- Islamic MovementsWomen
- December 30, 2009
- 2 minutes read
Mosque in Germany to Honor Marwa El Sherbini
Cairo: A group of Islamic and Arab leaders, as well as a group from the Egyptian community in Germany, have asked the German government to grant them a license to build a mosque in Dresden in honor of the Egyptian woman killed in a courtroom in the same city. The original incident raised wide feelings of anger among Muslims,many of whom described the crime as a “hate crime” and have called Marwa El Sherbini, the victim, a “Martyr of veil”.
Sources from the Egyptian community in Germany told local newspapers that the German government agreed to build a mosque that would be named after Marwa El Sherbini, along with an attached center for child care, a Koran school and a medical center.

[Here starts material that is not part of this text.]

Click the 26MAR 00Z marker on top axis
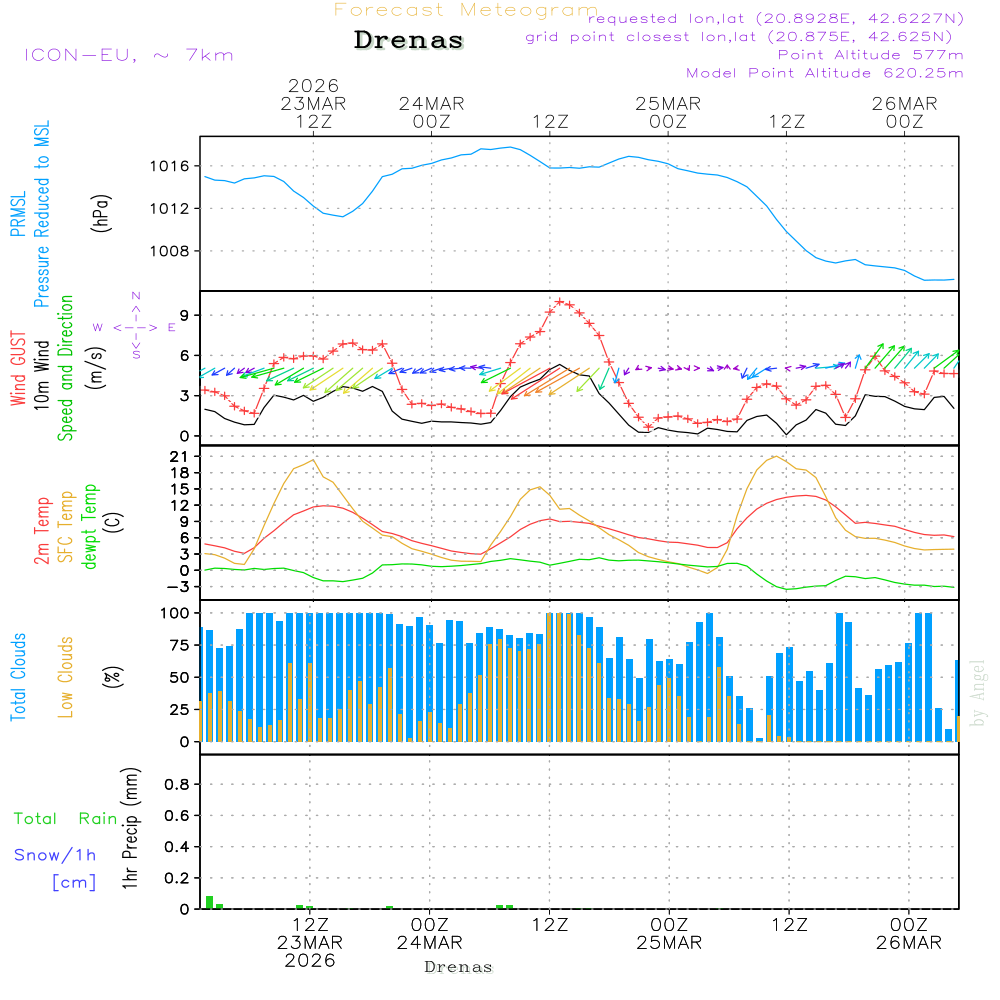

The sources confirmed that the site designated for the mosque has a space of 1,200 square meters in downtown Dresden and that the construction of the project would cost about €140,000. Project managers are now collecting donations from Muslim, Arab and Egyptian communities to start the construction process.
The sources said the cost of the project funded by donors across 3 stages of the project and that the managers of the project have nearly finished the first phase of the fundraising. The sources also confirmed that one of the Egyptian engineers in Germany donated the design of the project and that he sought and received the permission of the German government for the project. The sources also noted that this is the first time that the German government has agreed to the building of a mosque and an Islamic center in this large of a city Germany.
Organizers of the project proposed commemorating the momery of Marwa El Sherbini by naming the mosque in her honor and the child care center after her son, Mostafa. There will also be a memorial with her whole story, with the organizers hoping this memorial would become a symbol of the rejection of intolerance and Islamo-phobia in the West.